Element and text position records
——

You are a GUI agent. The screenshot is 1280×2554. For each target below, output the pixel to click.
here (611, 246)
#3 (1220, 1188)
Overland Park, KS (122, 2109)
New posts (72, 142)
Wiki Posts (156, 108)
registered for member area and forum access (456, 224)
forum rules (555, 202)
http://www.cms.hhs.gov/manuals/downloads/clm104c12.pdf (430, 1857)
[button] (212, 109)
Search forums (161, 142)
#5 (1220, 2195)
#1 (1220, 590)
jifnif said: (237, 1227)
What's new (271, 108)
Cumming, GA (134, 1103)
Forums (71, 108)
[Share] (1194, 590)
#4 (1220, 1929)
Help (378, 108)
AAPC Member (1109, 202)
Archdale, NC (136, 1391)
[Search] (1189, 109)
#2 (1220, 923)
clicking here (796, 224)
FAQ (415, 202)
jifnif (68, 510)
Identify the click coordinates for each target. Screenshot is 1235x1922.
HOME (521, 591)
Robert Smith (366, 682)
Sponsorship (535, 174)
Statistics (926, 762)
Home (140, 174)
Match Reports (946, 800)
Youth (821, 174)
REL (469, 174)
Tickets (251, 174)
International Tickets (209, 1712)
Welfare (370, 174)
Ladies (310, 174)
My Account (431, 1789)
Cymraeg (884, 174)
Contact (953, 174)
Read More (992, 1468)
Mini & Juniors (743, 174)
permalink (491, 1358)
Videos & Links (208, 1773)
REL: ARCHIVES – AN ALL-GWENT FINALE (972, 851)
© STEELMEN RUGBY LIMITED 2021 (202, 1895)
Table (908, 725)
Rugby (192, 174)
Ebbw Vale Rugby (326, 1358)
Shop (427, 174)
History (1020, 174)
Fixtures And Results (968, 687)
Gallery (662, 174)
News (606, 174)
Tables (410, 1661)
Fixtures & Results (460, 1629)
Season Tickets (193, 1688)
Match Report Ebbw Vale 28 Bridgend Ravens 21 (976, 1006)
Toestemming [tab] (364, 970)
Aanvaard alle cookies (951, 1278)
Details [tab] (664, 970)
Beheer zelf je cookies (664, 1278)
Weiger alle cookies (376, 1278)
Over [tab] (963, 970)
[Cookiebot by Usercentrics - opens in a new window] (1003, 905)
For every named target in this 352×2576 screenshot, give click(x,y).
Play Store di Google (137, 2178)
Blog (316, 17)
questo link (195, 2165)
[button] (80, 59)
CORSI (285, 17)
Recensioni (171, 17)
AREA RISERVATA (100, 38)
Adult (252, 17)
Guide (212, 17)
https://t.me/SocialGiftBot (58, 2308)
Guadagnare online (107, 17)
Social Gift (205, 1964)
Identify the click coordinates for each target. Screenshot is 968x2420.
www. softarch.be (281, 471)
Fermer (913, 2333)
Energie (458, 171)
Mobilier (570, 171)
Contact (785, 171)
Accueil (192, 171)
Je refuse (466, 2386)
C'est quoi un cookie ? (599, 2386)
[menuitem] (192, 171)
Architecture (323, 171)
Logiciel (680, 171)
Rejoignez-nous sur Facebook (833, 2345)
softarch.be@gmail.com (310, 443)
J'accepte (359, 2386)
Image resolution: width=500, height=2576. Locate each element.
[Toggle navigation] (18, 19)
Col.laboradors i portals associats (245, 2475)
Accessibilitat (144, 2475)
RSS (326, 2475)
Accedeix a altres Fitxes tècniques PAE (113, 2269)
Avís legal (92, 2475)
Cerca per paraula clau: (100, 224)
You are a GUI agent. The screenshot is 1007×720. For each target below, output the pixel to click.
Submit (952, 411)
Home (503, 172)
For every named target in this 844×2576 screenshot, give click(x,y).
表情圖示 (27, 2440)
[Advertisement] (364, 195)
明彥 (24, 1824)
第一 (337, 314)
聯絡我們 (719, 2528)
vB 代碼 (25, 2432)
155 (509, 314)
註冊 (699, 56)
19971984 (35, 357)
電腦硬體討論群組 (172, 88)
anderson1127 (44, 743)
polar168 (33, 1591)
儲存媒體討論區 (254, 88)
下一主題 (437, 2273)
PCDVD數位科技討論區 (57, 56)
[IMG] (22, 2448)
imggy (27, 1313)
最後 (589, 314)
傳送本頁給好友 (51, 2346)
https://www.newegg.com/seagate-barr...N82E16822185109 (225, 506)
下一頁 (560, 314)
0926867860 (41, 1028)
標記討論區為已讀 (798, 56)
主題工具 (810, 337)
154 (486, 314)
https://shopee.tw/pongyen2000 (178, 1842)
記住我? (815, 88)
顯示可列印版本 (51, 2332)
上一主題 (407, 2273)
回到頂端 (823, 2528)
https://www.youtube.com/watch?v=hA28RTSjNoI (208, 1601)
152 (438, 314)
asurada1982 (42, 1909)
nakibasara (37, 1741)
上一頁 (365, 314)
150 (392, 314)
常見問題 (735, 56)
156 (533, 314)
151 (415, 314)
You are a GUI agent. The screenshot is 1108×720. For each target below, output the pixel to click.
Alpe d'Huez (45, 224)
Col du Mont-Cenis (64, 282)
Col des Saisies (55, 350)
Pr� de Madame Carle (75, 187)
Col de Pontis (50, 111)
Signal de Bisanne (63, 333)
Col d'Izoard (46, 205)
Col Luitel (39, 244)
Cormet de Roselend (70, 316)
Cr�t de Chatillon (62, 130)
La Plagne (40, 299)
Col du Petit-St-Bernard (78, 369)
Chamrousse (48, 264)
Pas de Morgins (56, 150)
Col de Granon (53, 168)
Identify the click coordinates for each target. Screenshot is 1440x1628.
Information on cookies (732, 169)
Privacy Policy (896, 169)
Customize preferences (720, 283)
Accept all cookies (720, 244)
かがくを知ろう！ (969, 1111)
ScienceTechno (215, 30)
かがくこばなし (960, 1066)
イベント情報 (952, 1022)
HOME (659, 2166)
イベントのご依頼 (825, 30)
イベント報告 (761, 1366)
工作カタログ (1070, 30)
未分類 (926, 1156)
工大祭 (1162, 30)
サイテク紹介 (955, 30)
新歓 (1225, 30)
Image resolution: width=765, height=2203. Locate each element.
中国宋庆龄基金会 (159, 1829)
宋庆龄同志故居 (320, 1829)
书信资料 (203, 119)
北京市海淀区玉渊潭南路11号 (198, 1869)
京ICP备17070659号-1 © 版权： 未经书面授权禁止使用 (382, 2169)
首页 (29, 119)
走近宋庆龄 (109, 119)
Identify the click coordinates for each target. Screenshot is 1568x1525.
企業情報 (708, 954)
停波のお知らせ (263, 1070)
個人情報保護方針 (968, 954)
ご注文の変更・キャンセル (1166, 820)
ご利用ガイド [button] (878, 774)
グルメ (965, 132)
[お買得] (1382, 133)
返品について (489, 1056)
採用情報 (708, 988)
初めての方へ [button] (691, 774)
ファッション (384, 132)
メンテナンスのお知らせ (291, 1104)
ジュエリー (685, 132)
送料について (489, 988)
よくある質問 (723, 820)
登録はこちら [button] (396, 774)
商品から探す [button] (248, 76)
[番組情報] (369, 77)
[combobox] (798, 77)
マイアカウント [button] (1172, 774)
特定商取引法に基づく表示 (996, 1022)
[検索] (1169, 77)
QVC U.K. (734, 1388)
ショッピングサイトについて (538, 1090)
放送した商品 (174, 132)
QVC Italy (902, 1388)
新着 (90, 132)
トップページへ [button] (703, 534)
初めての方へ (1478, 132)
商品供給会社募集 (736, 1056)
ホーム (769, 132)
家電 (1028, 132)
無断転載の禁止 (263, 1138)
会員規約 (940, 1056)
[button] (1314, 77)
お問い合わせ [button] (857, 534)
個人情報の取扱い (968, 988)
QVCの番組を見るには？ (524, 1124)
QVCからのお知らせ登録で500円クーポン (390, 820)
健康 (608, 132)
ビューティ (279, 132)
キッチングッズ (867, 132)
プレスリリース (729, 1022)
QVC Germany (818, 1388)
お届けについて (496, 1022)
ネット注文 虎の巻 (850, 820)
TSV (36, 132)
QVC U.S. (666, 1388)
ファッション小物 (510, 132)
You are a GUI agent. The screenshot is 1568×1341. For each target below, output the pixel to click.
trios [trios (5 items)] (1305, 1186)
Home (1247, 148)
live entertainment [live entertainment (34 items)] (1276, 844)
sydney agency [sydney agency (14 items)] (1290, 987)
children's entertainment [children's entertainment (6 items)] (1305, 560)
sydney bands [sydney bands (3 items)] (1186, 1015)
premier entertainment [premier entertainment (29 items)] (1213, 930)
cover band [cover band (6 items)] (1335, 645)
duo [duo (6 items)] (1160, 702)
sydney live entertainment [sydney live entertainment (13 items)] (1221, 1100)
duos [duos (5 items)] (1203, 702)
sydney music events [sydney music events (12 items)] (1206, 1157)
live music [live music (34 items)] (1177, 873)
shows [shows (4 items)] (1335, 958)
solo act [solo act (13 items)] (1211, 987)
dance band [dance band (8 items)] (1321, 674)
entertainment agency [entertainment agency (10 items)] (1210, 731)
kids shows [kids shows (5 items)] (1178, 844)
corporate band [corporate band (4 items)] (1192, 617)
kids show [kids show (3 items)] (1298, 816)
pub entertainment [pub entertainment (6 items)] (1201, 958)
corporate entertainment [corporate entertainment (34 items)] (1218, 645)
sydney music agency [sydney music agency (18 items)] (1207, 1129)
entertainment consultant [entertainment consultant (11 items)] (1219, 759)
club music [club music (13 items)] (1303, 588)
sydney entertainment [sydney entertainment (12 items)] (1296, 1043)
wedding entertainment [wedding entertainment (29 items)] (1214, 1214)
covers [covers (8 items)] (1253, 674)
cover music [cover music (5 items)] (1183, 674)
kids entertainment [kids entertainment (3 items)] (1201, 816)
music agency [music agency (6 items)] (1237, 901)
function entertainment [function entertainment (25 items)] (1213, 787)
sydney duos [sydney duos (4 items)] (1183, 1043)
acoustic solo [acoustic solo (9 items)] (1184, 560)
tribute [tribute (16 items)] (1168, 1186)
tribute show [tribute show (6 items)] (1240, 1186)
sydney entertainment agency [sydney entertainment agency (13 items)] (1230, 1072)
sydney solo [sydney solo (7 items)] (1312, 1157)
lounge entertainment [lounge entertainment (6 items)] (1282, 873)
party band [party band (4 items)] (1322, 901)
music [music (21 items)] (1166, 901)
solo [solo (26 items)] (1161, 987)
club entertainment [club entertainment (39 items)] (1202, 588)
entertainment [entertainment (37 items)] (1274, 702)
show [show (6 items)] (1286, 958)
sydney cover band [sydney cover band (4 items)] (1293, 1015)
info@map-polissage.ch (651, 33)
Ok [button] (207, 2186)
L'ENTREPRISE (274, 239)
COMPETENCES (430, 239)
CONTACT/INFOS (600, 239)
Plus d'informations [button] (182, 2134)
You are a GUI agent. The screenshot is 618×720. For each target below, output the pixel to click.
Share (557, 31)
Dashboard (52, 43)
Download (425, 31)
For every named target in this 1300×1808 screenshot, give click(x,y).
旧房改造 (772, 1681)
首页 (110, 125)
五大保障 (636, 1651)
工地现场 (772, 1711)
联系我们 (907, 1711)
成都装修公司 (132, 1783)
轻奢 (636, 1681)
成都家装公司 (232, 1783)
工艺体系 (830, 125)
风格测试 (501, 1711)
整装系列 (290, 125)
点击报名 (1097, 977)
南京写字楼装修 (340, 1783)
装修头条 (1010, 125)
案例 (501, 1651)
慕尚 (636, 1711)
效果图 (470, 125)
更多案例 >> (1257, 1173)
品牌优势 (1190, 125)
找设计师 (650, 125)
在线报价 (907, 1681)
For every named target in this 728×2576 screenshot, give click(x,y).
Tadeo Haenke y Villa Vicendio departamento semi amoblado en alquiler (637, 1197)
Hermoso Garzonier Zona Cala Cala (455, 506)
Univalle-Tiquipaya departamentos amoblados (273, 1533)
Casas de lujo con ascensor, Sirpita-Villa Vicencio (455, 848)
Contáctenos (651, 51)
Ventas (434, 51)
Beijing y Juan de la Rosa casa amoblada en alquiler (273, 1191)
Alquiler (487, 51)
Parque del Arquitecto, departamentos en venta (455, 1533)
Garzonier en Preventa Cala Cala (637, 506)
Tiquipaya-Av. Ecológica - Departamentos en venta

——

Please rewrite the records above as a JSON list of strings, one string per line and with blank lines omitted, covering everything from the start of the records through the line holding "jifnif (68, 510)", inclusive.

[
  "You are a GUI agent. The screenshot is 1280×2554. For each target below, output the pixel to click.",
  "here (611, 246)",
  "#3 (1220, 1188)",
  "Overland Park, KS (122, 2109)",
  "New posts (72, 142)",
  "Wiki Posts (156, 108)",
  "registered for member area and forum access (456, 224)",
  "forum rules (555, 202)",
  "http://www.cms.hhs.gov/manuals/downloads/clm104c12.pdf (430, 1857)",
  "[button] (212, 109)",
  "Search forums (161, 142)",
  "#5 (1220, 2195)",
  "#1 (1220, 590)",
  "jifnif said: (237, 1227)",
  "What's new (271, 108)",
  "Cumming, GA (134, 1103)",
  "Forums (71, 108)",
  "[Share] (1194, 590)",
  "#4 (1220, 1929)",
  "Help (378, 108)",
  "AAPC Member (1109, 202)",
  "Archdale, NC (136, 1391)",
  "[Search] (1189, 109)",
  "#2 (1220, 923)",
  "clicking here (796, 224)",
  "FAQ (415, 202)",
  "jifnif (68, 510)"
]